Constant Spring F.C.
- Full name: Constant Spring Football Club
- Nickname: Spring
- Founded: 1955 (as Golden Aces)
- Ground: Constant Spring Sports Ground, Constant Spring, Jamaica
- Capacity: 2,500
- Owner: Danny Lyn
- League: KSAFA Super League
- 2017–18: KSAFA Major League, 1st
| Home colours |

= Constant Spring F.C. =

Jamaican football club

is a Jamaican football club, which currently plays in the third tier KSAFA Super League. The team is based in Constant Spring, St Andrew, which may be regarded as suburb of the capital Kingston. They play their home games at Constant Spring Sports Ground.
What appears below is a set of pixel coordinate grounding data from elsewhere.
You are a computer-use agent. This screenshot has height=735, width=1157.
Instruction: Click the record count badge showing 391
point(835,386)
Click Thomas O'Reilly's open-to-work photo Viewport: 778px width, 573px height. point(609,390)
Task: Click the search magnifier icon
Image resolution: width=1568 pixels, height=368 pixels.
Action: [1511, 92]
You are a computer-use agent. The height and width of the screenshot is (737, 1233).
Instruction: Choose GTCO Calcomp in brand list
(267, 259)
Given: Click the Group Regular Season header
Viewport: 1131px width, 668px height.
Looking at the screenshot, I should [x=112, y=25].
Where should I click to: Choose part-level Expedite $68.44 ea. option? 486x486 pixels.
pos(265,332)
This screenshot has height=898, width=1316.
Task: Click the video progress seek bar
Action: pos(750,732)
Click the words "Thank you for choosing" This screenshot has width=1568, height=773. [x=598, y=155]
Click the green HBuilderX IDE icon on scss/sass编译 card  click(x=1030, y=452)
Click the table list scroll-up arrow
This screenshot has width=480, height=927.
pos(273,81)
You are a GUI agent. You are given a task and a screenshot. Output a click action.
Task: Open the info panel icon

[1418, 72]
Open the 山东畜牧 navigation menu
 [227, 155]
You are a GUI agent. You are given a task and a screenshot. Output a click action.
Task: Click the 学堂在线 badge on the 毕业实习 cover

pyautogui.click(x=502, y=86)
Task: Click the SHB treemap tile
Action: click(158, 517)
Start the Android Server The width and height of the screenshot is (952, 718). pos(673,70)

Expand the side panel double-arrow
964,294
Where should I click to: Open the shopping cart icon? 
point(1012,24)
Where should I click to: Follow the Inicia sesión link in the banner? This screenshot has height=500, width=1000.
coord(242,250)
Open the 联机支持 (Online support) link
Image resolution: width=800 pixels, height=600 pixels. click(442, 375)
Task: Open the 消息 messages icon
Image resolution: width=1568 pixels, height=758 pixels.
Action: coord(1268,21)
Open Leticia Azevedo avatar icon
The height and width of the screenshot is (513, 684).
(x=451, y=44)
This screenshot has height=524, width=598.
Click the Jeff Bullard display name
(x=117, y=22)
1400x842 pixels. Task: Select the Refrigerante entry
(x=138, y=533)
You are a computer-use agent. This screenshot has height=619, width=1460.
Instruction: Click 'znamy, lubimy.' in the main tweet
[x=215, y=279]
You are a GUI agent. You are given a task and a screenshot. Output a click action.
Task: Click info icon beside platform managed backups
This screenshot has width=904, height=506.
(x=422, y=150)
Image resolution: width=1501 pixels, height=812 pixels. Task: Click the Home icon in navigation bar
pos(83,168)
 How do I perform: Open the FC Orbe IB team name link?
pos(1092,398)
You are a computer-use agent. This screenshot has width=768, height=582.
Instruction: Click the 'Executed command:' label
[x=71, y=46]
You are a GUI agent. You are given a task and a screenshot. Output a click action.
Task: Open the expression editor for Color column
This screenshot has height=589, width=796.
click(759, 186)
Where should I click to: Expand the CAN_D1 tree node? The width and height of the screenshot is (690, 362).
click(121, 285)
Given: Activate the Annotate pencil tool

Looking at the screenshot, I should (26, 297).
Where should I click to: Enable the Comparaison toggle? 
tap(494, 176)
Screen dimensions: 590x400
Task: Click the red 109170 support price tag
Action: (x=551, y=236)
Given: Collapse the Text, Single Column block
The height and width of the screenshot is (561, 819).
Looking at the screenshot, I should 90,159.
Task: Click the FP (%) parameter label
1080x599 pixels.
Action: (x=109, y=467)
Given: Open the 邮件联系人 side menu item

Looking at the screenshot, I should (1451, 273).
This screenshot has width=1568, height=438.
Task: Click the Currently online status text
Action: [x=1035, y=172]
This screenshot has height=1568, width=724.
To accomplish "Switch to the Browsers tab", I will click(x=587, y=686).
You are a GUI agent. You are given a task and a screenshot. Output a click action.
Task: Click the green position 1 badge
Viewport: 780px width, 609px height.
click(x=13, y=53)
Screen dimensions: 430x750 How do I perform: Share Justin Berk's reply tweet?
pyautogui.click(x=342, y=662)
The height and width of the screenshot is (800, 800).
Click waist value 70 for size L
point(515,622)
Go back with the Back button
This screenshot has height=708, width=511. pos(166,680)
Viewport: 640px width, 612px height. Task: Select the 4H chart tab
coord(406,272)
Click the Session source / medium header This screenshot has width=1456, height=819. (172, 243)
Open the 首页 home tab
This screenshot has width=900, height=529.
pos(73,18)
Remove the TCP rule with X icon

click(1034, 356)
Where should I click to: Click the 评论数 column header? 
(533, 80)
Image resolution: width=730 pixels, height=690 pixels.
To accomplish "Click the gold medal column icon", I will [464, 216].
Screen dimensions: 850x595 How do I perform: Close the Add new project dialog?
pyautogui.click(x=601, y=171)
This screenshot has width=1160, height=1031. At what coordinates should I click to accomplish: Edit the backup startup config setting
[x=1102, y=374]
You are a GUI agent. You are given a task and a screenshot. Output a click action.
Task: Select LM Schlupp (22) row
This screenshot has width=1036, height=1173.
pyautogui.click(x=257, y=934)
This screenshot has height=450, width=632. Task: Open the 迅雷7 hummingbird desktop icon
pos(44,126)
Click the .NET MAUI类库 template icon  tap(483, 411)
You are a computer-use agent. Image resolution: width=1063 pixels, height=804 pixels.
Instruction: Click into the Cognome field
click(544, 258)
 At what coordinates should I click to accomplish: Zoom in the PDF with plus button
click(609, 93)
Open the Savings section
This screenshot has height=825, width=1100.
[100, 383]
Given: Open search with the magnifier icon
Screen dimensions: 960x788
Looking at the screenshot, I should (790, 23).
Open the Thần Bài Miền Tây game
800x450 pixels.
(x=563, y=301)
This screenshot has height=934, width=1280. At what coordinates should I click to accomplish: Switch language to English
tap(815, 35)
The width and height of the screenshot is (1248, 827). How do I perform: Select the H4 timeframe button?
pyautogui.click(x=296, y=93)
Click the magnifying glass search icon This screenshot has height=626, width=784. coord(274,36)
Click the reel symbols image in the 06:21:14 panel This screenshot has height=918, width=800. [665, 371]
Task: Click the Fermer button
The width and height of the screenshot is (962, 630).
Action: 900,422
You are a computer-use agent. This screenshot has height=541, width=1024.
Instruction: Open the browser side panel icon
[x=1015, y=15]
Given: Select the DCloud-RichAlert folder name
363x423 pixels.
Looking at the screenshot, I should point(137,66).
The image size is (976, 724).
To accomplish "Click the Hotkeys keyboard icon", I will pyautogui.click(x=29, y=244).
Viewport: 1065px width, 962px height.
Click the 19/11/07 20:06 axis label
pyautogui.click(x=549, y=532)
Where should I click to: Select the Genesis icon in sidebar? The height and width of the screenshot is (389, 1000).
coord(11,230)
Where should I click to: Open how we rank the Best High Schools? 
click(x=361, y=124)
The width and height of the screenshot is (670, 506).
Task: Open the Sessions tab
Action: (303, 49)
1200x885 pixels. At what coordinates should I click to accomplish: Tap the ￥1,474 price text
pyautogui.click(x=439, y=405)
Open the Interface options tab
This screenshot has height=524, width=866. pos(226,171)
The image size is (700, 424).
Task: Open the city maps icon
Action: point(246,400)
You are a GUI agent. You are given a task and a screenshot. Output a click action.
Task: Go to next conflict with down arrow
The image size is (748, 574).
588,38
The club was founded in the mid 20th century under the name "Golden Aces".

The team last played in the Premier League in the 2005–06 season.

==Achievements==

- Jamaica Premier League
- Runners-up(1): 1994–95

- National A League (Currently KSAFA Championship)
- Champions(1): 1999–00

- KSAFA Major League

- Champions(4): 1987–88, 1990–91, 1992–93, 2017–18

- Jackie Bell Knockout Competition
- Winners(2): 1987–88, 1999–00
- Runners-up(1): 2000–01

==Year-by-year==

| Year | Division | League | Regular season | JFF Champions Cup | Jackie Bell KO |
|---|---|---|---|---|---|
| 1999/00 | 2 | National A League | Champions | Semifinal | Winners |
| 2000/01 | 1 | National Premier League |  |  | Final |
| 2001/02 | 1 | National Premier League | 7th | Quarterfinal | Quarterfinal |
| 2002/03 | 1 | National Premier League | 9th |  |  |
| 2003/04 | 1 | National Premier League | 8th |  |  |
| 2004/05 | 1 | National Premier League | 10th |  |  |
| 2005/06 | 1 | National Premier League | 11th | 2nd Round | Semifinal |
| 2006/07 | 2 | KSAFA Super League | 8th |  | 2nd Round |
| 2007/08 | 2 | KSAFA Super League | 8th |  |  |
| 2008/09 | 2 | KSAFA Super League | 6th |  | 5th Round |
| 2009/10 | 2 | KSAFA Super League | 6th |  | Quarterfinal |
| 2010/11 | 2 | KSAFA Super League | 8th |  | 1st Round |
| 2011/12 | 2 | KSAFA Super League | 11th | 1st Round | 1st Round |
| 2012/13 | 3 | KSAFA Major League | 3rd |  | 2nd Round |
| 2013/14 |  | Suspended | N/A | N/A | N/A |
| 2014/15 | 3 | KSAFA Major League | 4th |  | 1st Round |
| 2015/16 | 3 | KSAFA Major League |  |  | 2nd Round |
| 2016/17 | 3 | KSAFA Major League |  |  |  |
| 2017/18 | 3 | KSAFA Major League | 1st |  |  |
| 2018/19 | 2 | KSAFA Super League | TBD |  |  |

==Rivalries==
The nearest clubs to Constant Spring are Shortwood United, Barbican and Stony Hill.

Spring's fiercest rivalry is with Shortwood United, both clubs only being separated by roughly 1,000 yards. Spring have been the bigger of the two teams over the years but after being relegated to the Major League in the 2011/2012 season from the Super League, Shortwood were promoted the other way.